Given text:
A year after the frightening beginning of the coronavirus pandemic, the world stands on the brink of a fourth wave of infection as nations race to vaccinate their populations and stave off a new surge in hospitalizations and deaths.
Total reported cases rose across the globe in the last week of February after six weeks of decline, driven in part by new, more virulent variants that transmit between people at startlingly higher rates than the initial strains out of Wuhan, China, and northern Italy.
“This is disappointing, but not surprising,” World Health Organization Director-General Tedros Adhanom Ghebreyesus told reporters last week. “This is a global crisis that requires a consistent and coordinated global response.”
The United States recorded about 66,000 new cases a day over the last week, according to the Centers for Disease Control and Prevention (CDC), down 73 percent from the apex reached in early January and similar to levels of transmission from October. But the precipitous decline of late January and early February has plateaued in recent days, raising fears that a new wave is just around the corner.
“We could not have made a more wonderful environment for this virus to take off than we have right now,” said Michael Osterholm, director of the Center for Infectious Disease Research and Prevention at the University of Minnesota. “We are not driving this tiger, we’re riding it. And the first time we may be able to drive it is with widespread use of the vaccine, and we’re not there yet.”
A total of 107 million doses of the three vaccines approved by the Food and Drug Administration have been shipped to states across the nation, according to CDC data. About 53 million people have received at least one dose, 16 percent of the population, while 27 million have received two doses. The first doses of the one-shot vaccine developed by Johnson & Johnson were administered last week.

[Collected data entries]
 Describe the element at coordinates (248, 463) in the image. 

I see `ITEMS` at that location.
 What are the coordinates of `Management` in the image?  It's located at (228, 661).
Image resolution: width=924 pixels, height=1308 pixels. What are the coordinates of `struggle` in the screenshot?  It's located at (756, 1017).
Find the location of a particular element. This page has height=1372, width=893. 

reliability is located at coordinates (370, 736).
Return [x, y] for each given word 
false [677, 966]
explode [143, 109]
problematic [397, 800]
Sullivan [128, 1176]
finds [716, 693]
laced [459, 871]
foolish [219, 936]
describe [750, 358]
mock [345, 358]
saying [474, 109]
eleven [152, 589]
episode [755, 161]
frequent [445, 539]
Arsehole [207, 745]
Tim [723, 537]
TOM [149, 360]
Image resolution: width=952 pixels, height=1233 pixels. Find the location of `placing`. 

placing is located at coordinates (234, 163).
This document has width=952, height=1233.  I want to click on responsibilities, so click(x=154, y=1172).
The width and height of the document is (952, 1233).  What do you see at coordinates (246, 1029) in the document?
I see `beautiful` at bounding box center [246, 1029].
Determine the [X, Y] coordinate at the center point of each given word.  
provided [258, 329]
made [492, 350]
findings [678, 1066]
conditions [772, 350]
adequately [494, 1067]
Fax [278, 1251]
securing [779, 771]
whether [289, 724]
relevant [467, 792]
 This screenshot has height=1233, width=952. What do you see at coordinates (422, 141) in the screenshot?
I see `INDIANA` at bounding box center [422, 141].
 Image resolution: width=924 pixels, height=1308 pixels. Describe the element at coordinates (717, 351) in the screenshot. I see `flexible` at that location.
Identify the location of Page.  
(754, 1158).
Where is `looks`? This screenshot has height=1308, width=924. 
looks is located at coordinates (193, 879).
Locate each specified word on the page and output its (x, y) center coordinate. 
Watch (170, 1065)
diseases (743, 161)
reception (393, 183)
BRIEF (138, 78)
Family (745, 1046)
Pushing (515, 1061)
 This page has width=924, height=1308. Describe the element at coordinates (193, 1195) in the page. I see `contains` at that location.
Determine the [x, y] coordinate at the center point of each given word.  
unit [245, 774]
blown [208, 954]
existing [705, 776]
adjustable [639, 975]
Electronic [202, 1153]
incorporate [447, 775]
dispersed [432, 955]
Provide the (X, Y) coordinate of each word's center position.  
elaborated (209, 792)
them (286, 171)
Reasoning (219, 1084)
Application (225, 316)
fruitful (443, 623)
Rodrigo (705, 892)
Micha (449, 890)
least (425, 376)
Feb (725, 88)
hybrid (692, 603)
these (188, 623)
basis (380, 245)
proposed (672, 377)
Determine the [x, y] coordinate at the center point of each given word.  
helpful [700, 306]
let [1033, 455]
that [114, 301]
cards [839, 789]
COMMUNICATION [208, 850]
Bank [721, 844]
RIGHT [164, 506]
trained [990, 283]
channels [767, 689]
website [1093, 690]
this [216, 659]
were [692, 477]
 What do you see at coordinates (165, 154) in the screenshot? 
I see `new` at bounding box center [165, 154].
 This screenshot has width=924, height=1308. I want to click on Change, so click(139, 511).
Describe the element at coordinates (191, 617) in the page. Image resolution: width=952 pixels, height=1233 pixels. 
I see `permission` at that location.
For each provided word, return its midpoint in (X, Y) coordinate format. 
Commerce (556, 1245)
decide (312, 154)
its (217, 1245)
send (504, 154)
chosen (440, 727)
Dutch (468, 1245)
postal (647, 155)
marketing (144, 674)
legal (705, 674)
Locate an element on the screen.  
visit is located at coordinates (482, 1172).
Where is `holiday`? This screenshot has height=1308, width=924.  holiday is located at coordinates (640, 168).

Questions to answer:
**1.** From the pandemic article, extract the stretch from "The United States" through "around the corner.", copying it word for word.
**2.** Extend the pandemic article, writing on from its last sentence.

Task-by-task outputs:
**1.**
The United States recorded about 66,000 new cases a day over the last week, according to the Centers for Disease Control and Prevention (CDC), down 73 percent from the apex reached in early January and similar to levels of transmission from October. But the precipitous decline of late January and early February has plateaued in recent days, raising fears that a new wave is just around the corner.

**2.**
Globally, 115 million coronavirus cases have been confirmed, a quarter — 28.7 million — in the United States. The 518,000 Americans who have died represents about 20 percent of the global death toll. The latest data from the CDC shows 41,000 are still hospitalized.
CDC forecasts show the number of weekly deaths dropping through the rest of March and into April, though the number of deaths will continue at a horrible cost of thousands of lives.
Some models show an increase in cases just around the corner. One model maintained by the PolicyLab at the Children’s Hospital of Philadelphia shows reproduction rates — the measure of how many people are infected by someone who has the virus — rising in three quarters of the counties surveyed. States in the Northeast, Mid-Atlantic and Midwest showed higher transmission rates last week.
Several states have loosened restrictions on businesses and gatherings imposed over the summer, even though infections continue at higher levels today than when those mandates were initially put in place.
“You’re seeing a lot of states loosening mask restrictions at a point where they’re having more cases per day than they had over the summer when they put the mask restrictions in place,” said Rich Besser, a former CDC director who now runs the Robert Wood Johnson Foundation. “That just doesn’t make sense.”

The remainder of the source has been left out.